[Collected data entries]
↓
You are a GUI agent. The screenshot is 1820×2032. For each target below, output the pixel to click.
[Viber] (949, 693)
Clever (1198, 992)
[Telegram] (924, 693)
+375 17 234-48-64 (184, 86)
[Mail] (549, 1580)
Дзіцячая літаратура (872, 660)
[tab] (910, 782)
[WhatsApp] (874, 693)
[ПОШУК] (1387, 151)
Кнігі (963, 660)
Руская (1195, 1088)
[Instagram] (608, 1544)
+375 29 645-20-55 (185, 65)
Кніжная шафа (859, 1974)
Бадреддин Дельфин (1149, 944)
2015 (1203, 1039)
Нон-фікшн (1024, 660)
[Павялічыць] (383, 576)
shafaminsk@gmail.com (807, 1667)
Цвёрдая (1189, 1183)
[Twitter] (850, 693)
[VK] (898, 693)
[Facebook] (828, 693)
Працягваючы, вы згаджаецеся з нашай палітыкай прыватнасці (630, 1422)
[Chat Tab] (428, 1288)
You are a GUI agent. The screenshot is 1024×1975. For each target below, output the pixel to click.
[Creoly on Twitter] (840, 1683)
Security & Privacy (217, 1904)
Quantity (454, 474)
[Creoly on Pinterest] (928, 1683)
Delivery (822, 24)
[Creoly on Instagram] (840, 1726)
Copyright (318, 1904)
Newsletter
↑
Would you write out all the records exactly as they read?

## RESPONSE TO THE TASK
You are a GUI agent. The screenshot is 1820×2032. For each target below, output the pixel to click.
[Viber] (949, 693)
Clever (1198, 992)
[Telegram] (924, 693)
+375 17 234-48-64 (184, 86)
[Mail] (549, 1580)
Дзіцячая літаратура (872, 660)
[tab] (910, 782)
[WhatsApp] (874, 693)
[ПОШУК] (1387, 151)
Кнігі (963, 660)
Руская (1195, 1088)
[Instagram] (608, 1544)
+375 29 645-20-55 (185, 65)
Кніжная шафа (859, 1974)
Бадреддин Дельфин (1149, 944)
2015 (1203, 1039)
Нон-фікшн (1024, 660)
[Павялічыць] (383, 576)
shafaminsk@gmail.com (807, 1667)
Цвёрдая (1189, 1183)
[Twitter] (850, 693)
[VK] (898, 693)
[Facebook] (828, 693)
Працягваючы, вы згаджаецеся з нашай палітыкай прыватнасці (630, 1422)
[Chat Tab] (428, 1288)
You are a GUI agent. The screenshot is 1024×1975. For each target below, output the pixel to click.
[Creoly on Twitter] (840, 1683)
Security & Privacy (217, 1904)
Quantity (454, 474)
[Creoly on Pinterest] (928, 1683)
Delivery (822, 24)
[Creoly on Instagram] (840, 1726)
Copyright (318, 1904)
Newsletter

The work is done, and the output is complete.